→ **How to complete this task**
The answer must consist solely of the lines from the one containing "Click the B&N Layton pickup info icon" through the last line of the records, set down exactly and without any pictures.
[Provided records Boundary: Start]
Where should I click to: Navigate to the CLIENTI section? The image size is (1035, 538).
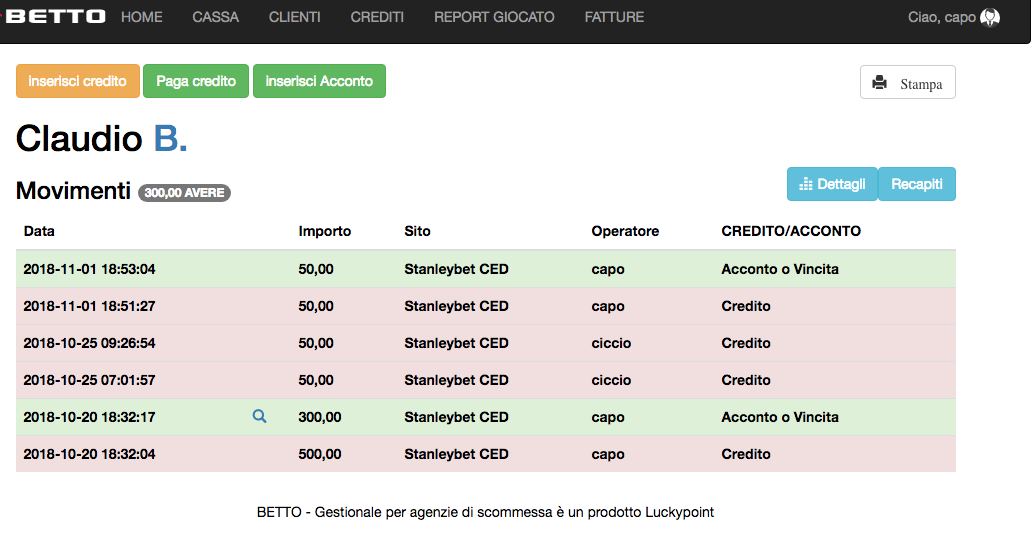[x=295, y=17]
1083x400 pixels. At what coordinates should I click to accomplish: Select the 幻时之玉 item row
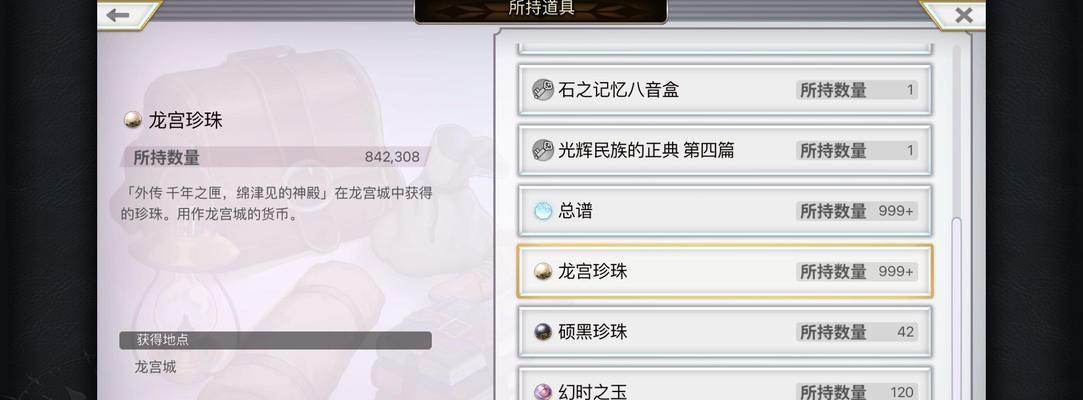(x=725, y=384)
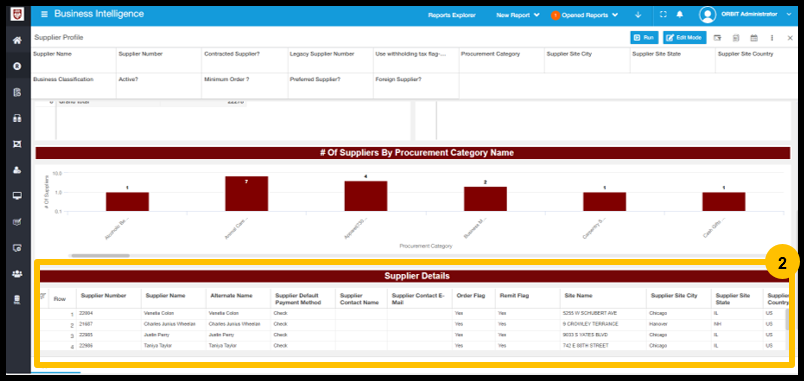Click the Run button
The image size is (804, 381).
[644, 37]
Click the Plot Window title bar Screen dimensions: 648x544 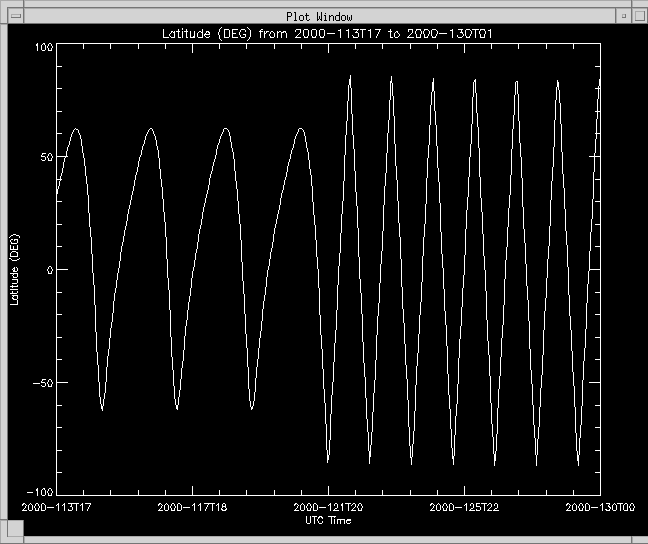click(320, 16)
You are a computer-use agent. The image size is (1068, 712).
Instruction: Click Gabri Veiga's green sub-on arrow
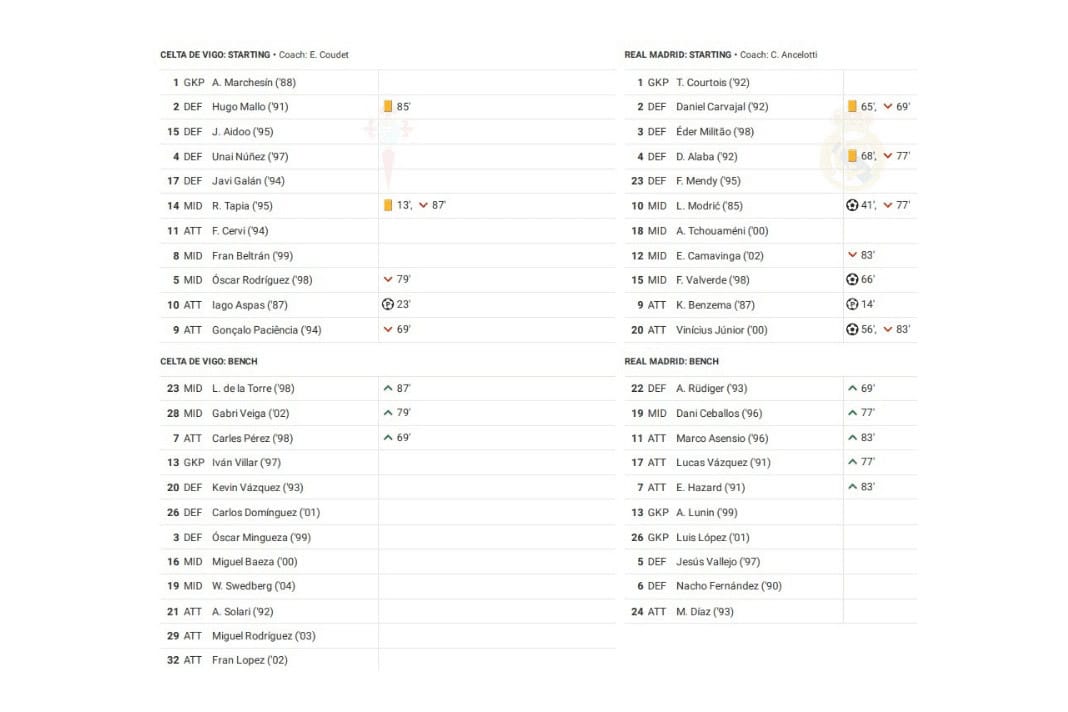388,413
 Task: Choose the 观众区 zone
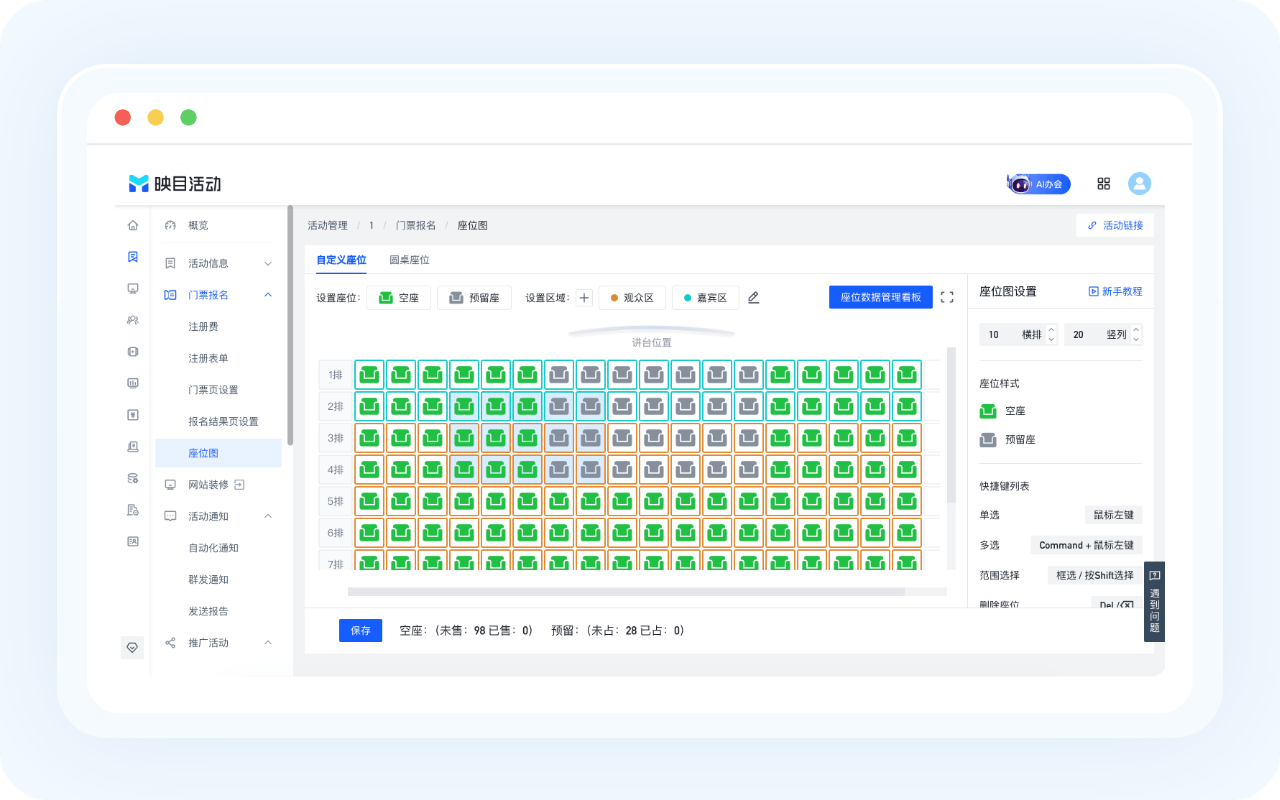(631, 297)
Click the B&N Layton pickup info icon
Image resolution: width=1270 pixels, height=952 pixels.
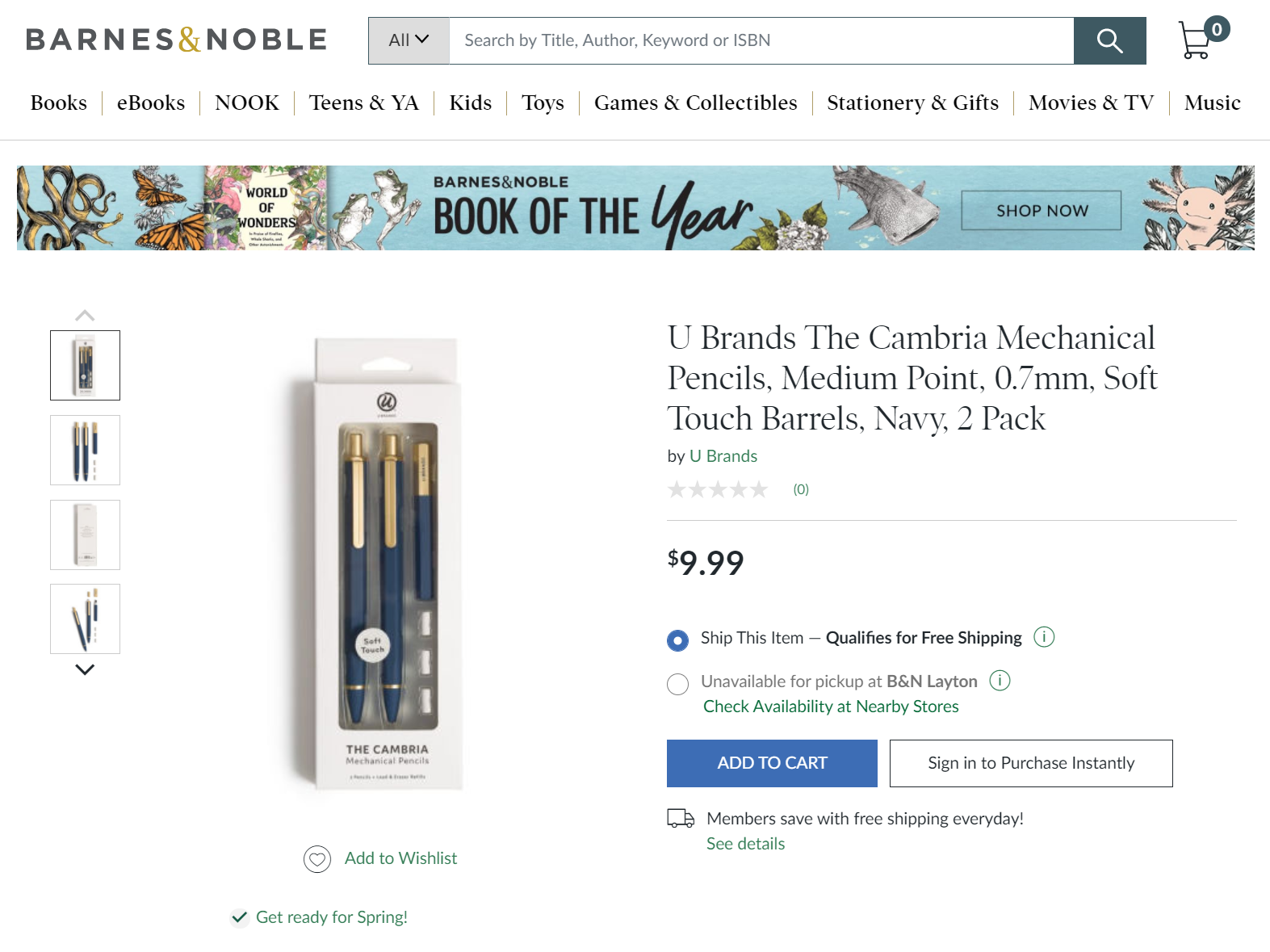point(1000,681)
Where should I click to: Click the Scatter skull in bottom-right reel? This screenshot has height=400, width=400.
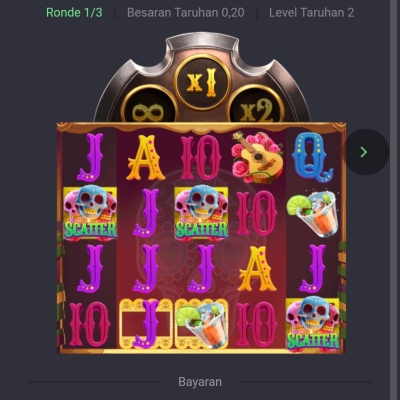coord(313,325)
[Provided records Boundary: End]
→ **Output below**
Click the B&N Layton pickup info icon
Image resolution: width=1270 pixels, height=952 pixels.
point(1000,681)
Where should I click to: Click the Scatter skull in bottom-right reel? This screenshot has height=400, width=400.
coord(313,325)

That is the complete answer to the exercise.